Thinking through semiconductors — old nodes and AI chips

A project I’m working on forced me to wade into the discourse about semiconductors – especially the economics of older chip manufacturing processes and claims about the importance of bleeding edge processes for AI. I wrote this piece mostly to clarify my own understanding but I thought it might be useful to other people.
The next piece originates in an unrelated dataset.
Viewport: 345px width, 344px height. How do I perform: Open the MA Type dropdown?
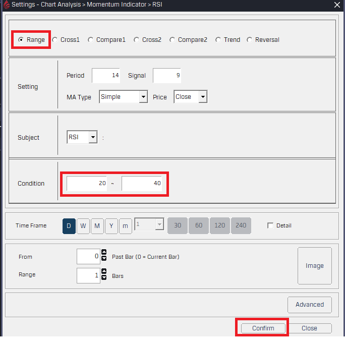143,97
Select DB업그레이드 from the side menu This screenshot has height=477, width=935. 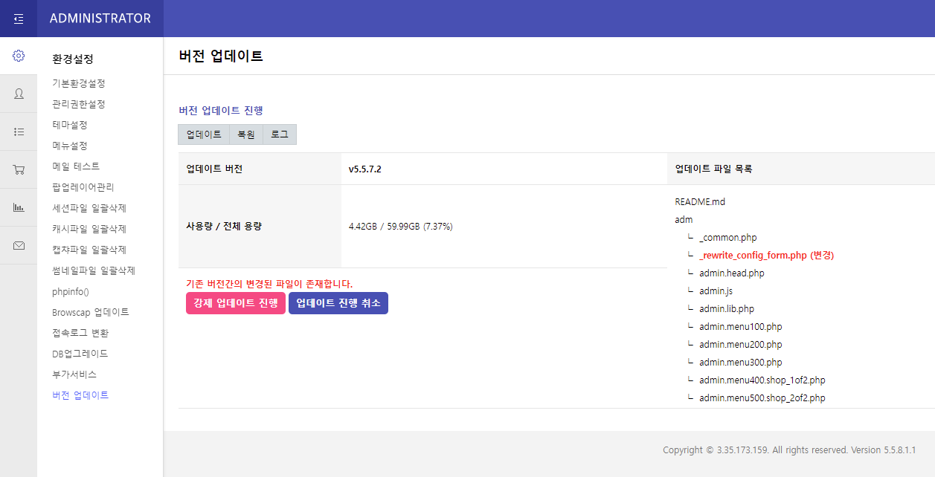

Some really dumb preliminaries. Skip this if you know about semiconductor manufacturing:

Semiconductors are manufactured on silicon wafers — older nodes used 200mm diameter wafers and newer nodes (after ~2000) use 300mm diameter wafers.
Each wafer can hold one or more chips — these are the discrete units that comprise electronics.
Chips are made of many devices that the manufacturing process embeds in silicon through many steps of subtraction (etching via photolithography) and addition (chemical deposition, etc.) The primary device people talk about in computing is the transistor, but devices can also be sensors, resistors, capacitors, etc.
The node size refers approximately to the smallest device feature (like the gate of a transistor) that a specific process can create. As node sizes get smaller, you can make transistors more dense, so you can have more transistors per mm^2 and thus have more transistors per wafer, and thus make single chips with more transistors. This exponential growth in transistors/chip is what Moore’s law is referring to. As of 2022, the 5nm process is the most advanced node in production. The most advanced node in the mid 1990s was 180nm, which is notable because it was the first node that was smaller than the wavelength of light used to make it.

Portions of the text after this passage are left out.